Records from a data collection

------------------------------

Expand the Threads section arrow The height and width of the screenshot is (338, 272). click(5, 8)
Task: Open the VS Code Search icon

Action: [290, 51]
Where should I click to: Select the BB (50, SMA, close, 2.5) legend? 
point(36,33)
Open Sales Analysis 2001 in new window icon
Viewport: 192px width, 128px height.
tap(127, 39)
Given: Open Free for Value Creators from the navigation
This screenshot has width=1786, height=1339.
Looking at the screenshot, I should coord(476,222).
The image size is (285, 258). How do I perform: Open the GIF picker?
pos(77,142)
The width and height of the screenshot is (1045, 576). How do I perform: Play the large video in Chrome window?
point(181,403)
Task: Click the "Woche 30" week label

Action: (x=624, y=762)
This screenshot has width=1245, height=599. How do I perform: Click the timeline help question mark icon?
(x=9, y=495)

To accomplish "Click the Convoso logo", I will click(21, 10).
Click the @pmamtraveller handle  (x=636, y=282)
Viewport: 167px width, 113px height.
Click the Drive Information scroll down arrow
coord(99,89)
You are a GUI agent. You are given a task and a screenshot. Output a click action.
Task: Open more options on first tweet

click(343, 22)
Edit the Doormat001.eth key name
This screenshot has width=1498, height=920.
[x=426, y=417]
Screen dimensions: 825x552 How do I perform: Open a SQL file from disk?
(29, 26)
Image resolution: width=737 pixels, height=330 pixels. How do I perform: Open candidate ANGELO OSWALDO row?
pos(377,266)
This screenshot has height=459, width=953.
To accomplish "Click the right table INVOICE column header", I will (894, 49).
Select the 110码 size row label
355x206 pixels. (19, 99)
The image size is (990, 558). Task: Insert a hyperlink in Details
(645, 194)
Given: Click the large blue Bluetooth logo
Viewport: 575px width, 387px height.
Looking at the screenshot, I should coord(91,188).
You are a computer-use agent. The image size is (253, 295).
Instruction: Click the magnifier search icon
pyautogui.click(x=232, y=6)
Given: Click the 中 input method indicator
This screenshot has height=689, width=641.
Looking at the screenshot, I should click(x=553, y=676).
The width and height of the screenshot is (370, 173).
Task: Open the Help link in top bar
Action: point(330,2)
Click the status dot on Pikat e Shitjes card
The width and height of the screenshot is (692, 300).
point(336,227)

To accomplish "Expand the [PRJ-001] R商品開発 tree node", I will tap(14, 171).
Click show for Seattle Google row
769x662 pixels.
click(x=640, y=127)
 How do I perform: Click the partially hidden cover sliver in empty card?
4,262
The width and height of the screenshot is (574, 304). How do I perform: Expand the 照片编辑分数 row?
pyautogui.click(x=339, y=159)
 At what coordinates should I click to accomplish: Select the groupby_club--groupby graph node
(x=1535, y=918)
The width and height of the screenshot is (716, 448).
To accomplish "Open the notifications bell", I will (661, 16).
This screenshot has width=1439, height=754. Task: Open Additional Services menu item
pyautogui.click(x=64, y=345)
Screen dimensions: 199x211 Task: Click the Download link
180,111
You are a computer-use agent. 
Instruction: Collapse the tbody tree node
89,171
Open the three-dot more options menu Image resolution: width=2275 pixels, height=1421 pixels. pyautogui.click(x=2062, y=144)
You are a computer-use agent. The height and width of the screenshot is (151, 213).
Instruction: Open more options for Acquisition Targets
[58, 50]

------------------------------

Update the listing above by replacing "How do I perform" with "How can I do" wherever it occurs, leaving everything else unchanged.

■ **Expected answer**
Expand the Threads section arrow The height and width of the screenshot is (338, 272). click(5, 8)
Task: Open the VS Code Search icon

Action: [290, 51]
Where should I click to: Select the BB (50, SMA, close, 2.5) legend? 
point(36,33)
Open Sales Analysis 2001 in new window icon
Viewport: 192px width, 128px height.
tap(127, 39)
Given: Open Free for Value Creators from the navigation
This screenshot has width=1786, height=1339.
Looking at the screenshot, I should coord(476,222).
The image size is (285, 258). How can I do: Open the GIF picker?
pos(77,142)
The width and height of the screenshot is (1045, 576). How can I do: Play the large video in Chrome window?
point(181,403)
Task: Click the "Woche 30" week label

Action: (x=624, y=762)
This screenshot has width=1245, height=599. How can I do: Click the timeline help question mark icon?
(x=9, y=495)

To accomplish "Click the Convoso logo", I will click(21, 10).
Click the @pmamtraveller handle  (x=636, y=282)
Viewport: 167px width, 113px height.
Click the Drive Information scroll down arrow
coord(99,89)
You are a GUI agent. You are given a task and a screenshot. Output a click action.
Task: Open more options on first tweet

click(343, 22)
Edit the Doormat001.eth key name
This screenshot has width=1498, height=920.
[x=426, y=417]
Screen dimensions: 825x552 How can I do: Open a SQL file from disk?
(29, 26)
Image resolution: width=737 pixels, height=330 pixels. How can I do: Open candidate ANGELO OSWALDO row?
pos(377,266)
This screenshot has height=459, width=953.
To accomplish "Click the right table INVOICE column header", I will (894, 49).
Select the 110码 size row label
355x206 pixels. (19, 99)
The image size is (990, 558). Task: Insert a hyperlink in Details
(645, 194)
Given: Click the large blue Bluetooth logo
Viewport: 575px width, 387px height.
Looking at the screenshot, I should coord(91,188).
You are a computer-use agent. The image size is (253, 295).
Instruction: Click the magnifier search icon
pyautogui.click(x=232, y=6)
Given: Click the 中 input method indicator
This screenshot has height=689, width=641.
Looking at the screenshot, I should click(x=553, y=676).
The width and height of the screenshot is (370, 173).
Task: Open the Help link in top bar
Action: point(330,2)
Click the status dot on Pikat e Shitjes card
The width and height of the screenshot is (692, 300).
point(336,227)

To accomplish "Expand the [PRJ-001] R商品開発 tree node", I will tap(14, 171).
Click show for Seattle Google row
769x662 pixels.
click(x=640, y=127)
 How can I do: Click the partially hidden cover sliver in empty card?
4,262
The width and height of the screenshot is (574, 304). How can I do: Expand the 照片编辑分数 row?
pyautogui.click(x=339, y=159)
 At what coordinates should I click to accomplish: Select the groupby_club--groupby graph node
(x=1535, y=918)
The width and height of the screenshot is (716, 448).
To accomplish "Open the notifications bell", I will (661, 16).
This screenshot has width=1439, height=754. Task: Open Additional Services menu item
pyautogui.click(x=64, y=345)
Screen dimensions: 199x211 Task: Click the Download link
180,111
You are a computer-use agent. 
Instruction: Collapse the tbody tree node
89,171
Open the three-dot more options menu Image resolution: width=2275 pixels, height=1421 pixels. pyautogui.click(x=2062, y=144)
You are a computer-use agent. The height and width of the screenshot is (151, 213).
Instruction: Open more options for Acquisition Targets
[58, 50]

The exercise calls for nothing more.